▶ Your task
Set down again exactly the lines of the listing below that fall between the line holding "You are a GUI" and the line holding "Viewport: 828px width, 1297px height.", inclusive.

▶ Records supplied
▼
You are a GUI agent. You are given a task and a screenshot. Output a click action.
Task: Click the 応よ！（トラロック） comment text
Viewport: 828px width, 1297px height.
▲
▼
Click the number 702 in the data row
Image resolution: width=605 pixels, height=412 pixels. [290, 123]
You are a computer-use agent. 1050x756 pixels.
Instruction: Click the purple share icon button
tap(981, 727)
▲
▼
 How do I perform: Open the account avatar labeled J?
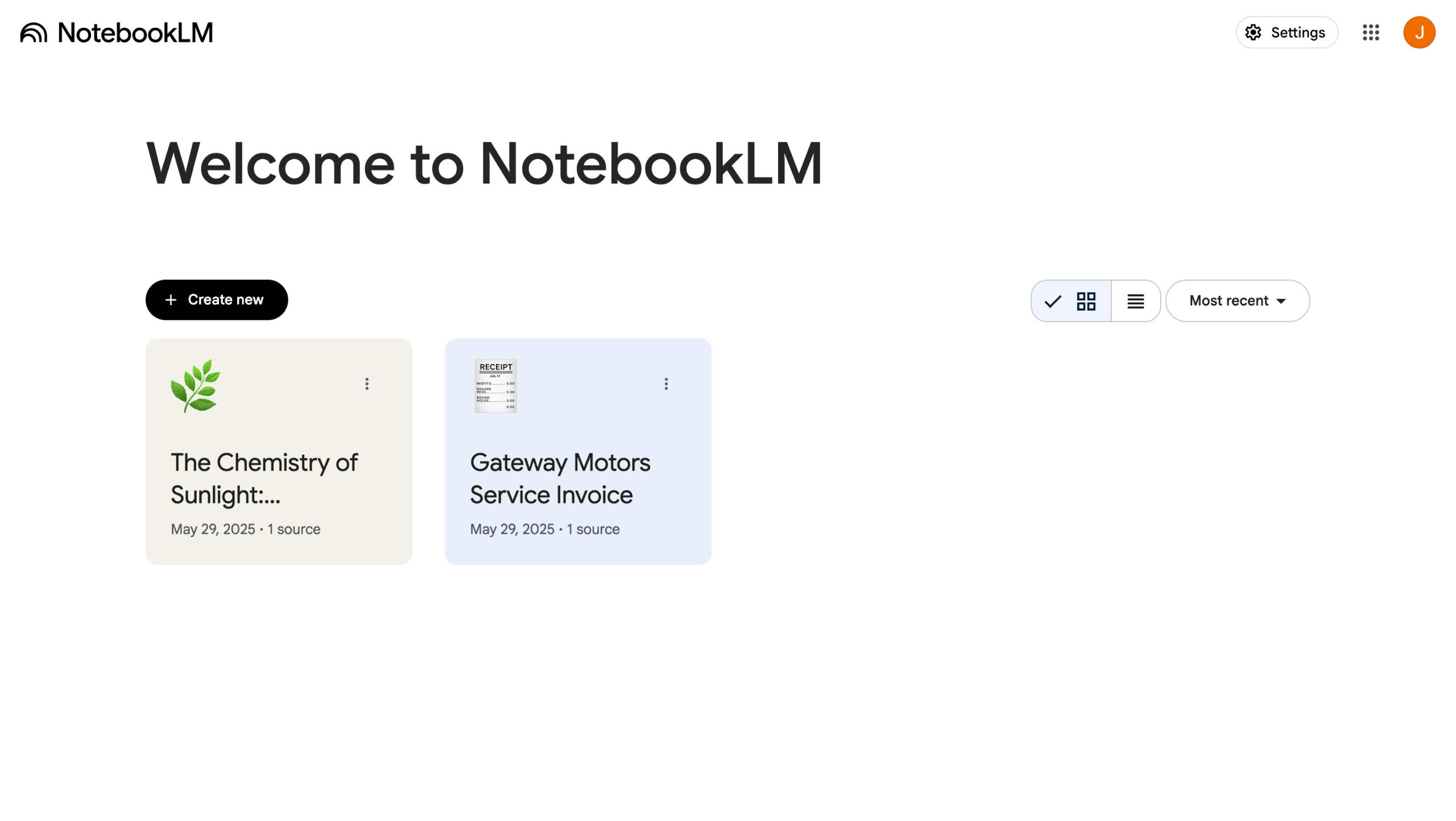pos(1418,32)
▲
▶ Output below
You are a GUI agent. You are given a task and a screenshot. Output a click action.
Task: Click the 応よ！（トラロック） comment text
Viewport: 828px width, 1297px height.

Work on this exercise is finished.